From 15b70ad8c60f04f2f782390d4be82060b4597503 Mon Sep 17 00:00:00 2001
From: Andreas Stephanides <andreas.stephanides@gmail.com>
Date: Sun, 2 Aug 2015 10:03:02 +0200
Subject: [PATCH] AutoCommit Son Aug  2 10:03:02 CEST 2015

---
 app/controllers/comments_controller.rb        |  7 +++---
 app/controllers/survey/answers_controller.rb  |  2 ++
 app/controllers/survey/choices_controller.rb  |  2 ++
 .../survey/questions_controller.rb            |  2 ++
 app/models/ability.rb                         | 18 ++++++++++++++-
 app/models/comment.rb                         |  2 +-
 app/views/beispiele/_beispiel.html.erb        |  1 +
 app/views/comments/index.html.erb             | 22 -------------------
 8 files changed, 29 insertions(+), 27 deletions(-)

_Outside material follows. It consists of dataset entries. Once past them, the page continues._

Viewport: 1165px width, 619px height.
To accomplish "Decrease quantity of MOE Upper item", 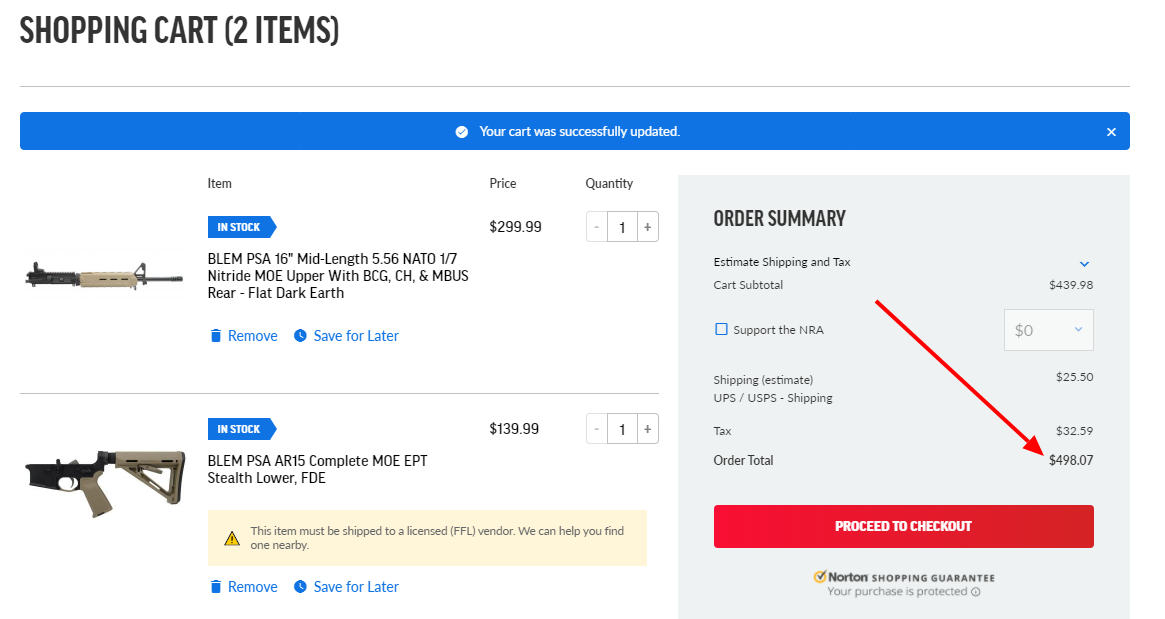I will (597, 227).
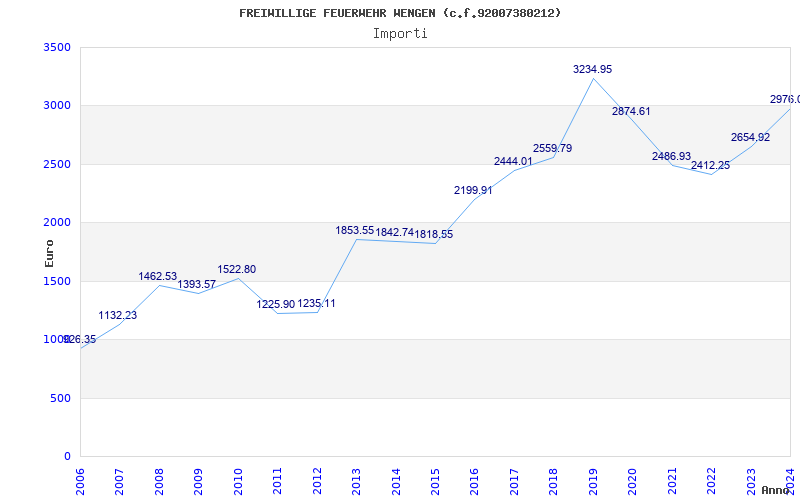Click the 2000 y-axis tick label
Viewport: 800px width, 500px height.
point(58,222)
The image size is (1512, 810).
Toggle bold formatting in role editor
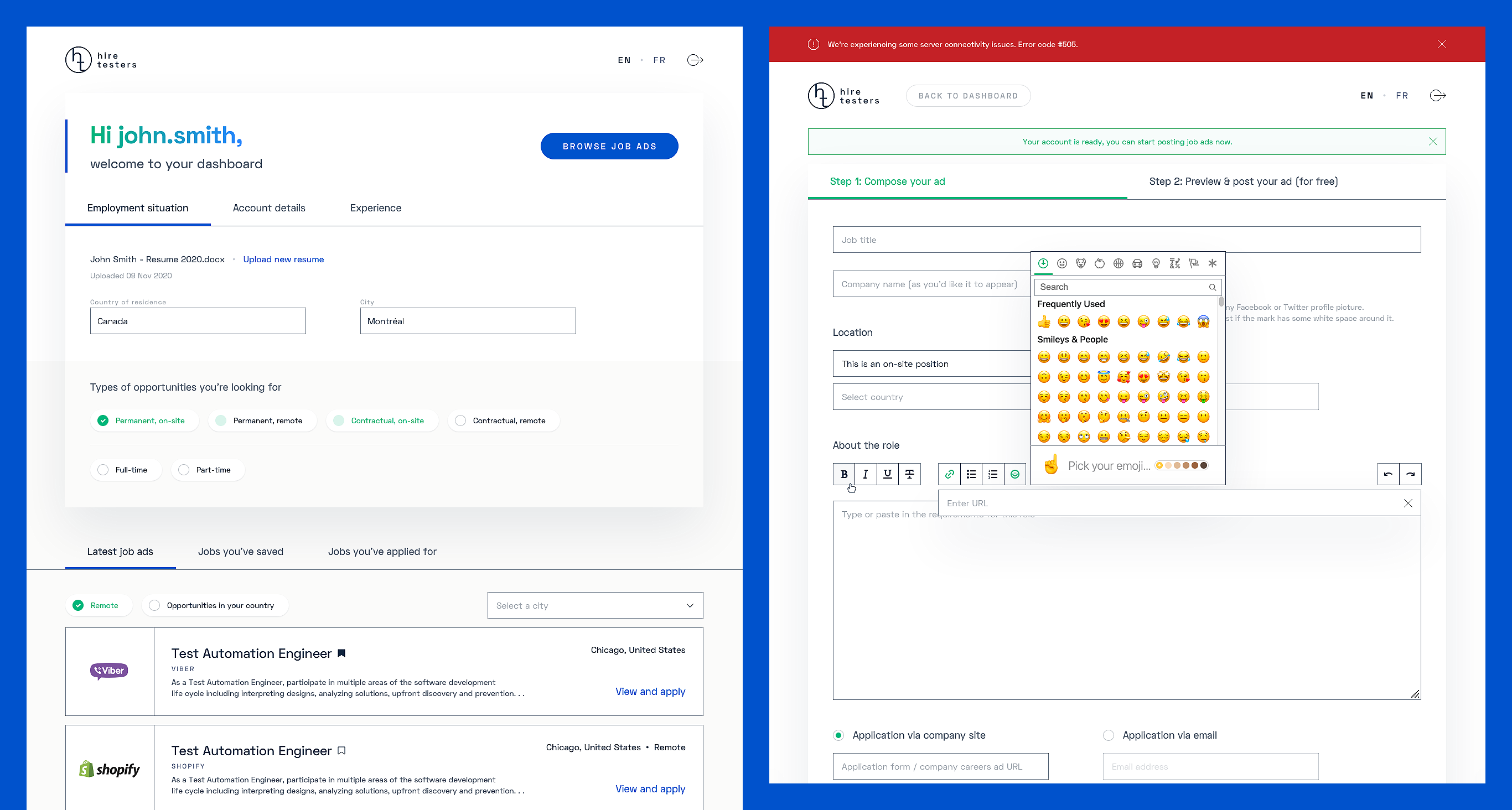tap(843, 474)
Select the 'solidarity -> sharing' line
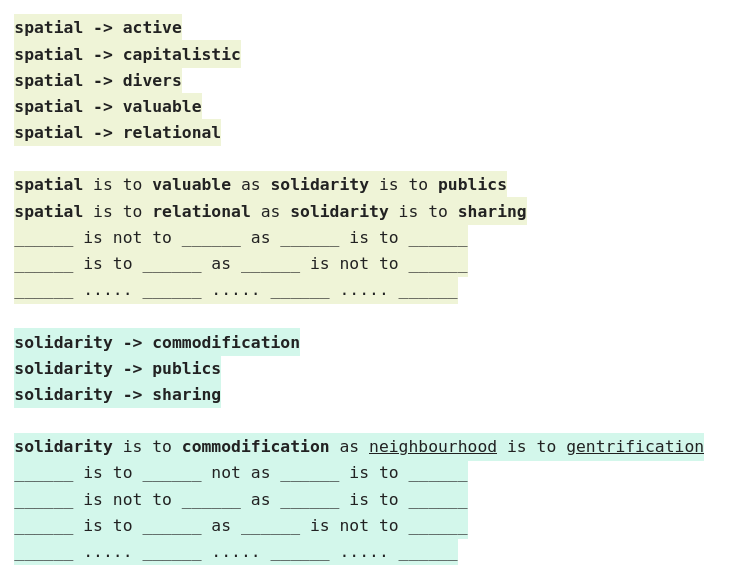The image size is (740, 580). (118, 395)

diff --git a/app/controllers/comments_controller.rb b/app/controllers/comments_controller.rb
index a703a10..03ef993 100644
--- a/app/controllers/comments_controller.rb
+++ b/app/controllers/comments_controller.rb
@@ -1,11 +1,11 @@
 class CommentsController < ApplicationController
-before_filter :decode_commentable_type
+  load_and_authorize_resource
+  before_filter :decode_commentable_type
   def index
     @commentable=params[:commentable_type].constantize.find(params[:commentable_id]) unless params[:commentable_type].nil? or params[:commentable_id].nil?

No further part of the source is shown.